The dismal state of tuberculosis (TB) care in the private sector in India has been exposed by a November 2015 study (The Lancet) that employed a novel strategy of using standardised TB patients — healthy individuals trained to pose as TB patients and interact with health-care providers. Standardised patient method has been widely used in India for several other conditions such as asthma, angina, diarrhoea, and pneumonia.
“Relative to other methods [questionnaire surveys, recall-based patient surveys, analysis of prescription and patients’ medical records], data from standardised patients yield an assessment of provider practice free from observation bias, less vulnerable to recall bias, and more complete than medical records. Furthermore, standardised patients permit estimates of case detection rates since illnesses are fixed by design. Finally, because cases are standardized, the methodology allows for quality comparisons across different care providers (public and private practitioners),” Dr. Madhukar Pai, the senior author of the paper from McGill University, Montreal, Canada, says in an email to me.
Seventeen healthy individuals who were trained to pose as TB patients made 250 interactions with 100 doctors who had consented to the study. The 17 individuals interacted with doctors as either patient 1 or patient 2 (presumed TB — suspected but not already diagnosed to have TB), patient 3 (confirmed TB) or patient 4 (suspected MDR-TB). The doctors practising in low- and middle-income settings in Delhi had a MBBS degree (29 numbers), a degree in alternative medicine (40 doctors) or were informal health-care providers with no qualification. All the interactions took place between April 1 and April 23, 2014.
The standardised patients were correctly managed for their respective TB conditions only in 21 per cent (52 of 250) interactions. The ones who presented with confirmed TB were the most correctly managed ones — 14 per cent for treatment and 26 per cent for referral to DOTS centre or qualified providers. In contrast, correct case management was seen in only 12-13 per cent in the case of standardised patients with presumed TB.
In the case of suspected MDR-TB, referral to a DOTS centre or a qualified provider was only 20 per cent, indicating a “low use of drug-susceptibility testing”. Contrary to the general notion, MBBS doctors were less likely to correctly treat those with suspected MDR-TB as they started treatment without seeking drug-susceptibility testing.

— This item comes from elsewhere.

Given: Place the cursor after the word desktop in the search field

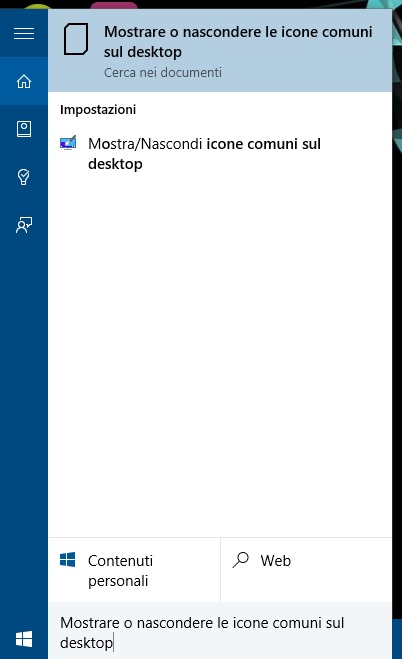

MBBS doctors were more likely to correctly manage patients and more likely to ask for sputum tests and chest X-rays than others.Like earlier studies that revealed private practitioners’ tendency to initially treat TB patients with antibiotics, the current study found this practice to be widely prevalent. While ﬂuoroquinolones were given to all the four standardised patients in 10-16 per cent of cases, broad-spectrum antibiotics were widely given to those who presented with presumed TB. Even in the case of standardised patient 2 who had presumed TB but had already finished a round of antibiotic treatment, the doctors were less inclined to ask for sputum test or chest X-ray; steroids were given to them in at least 13 per cent of all interactions.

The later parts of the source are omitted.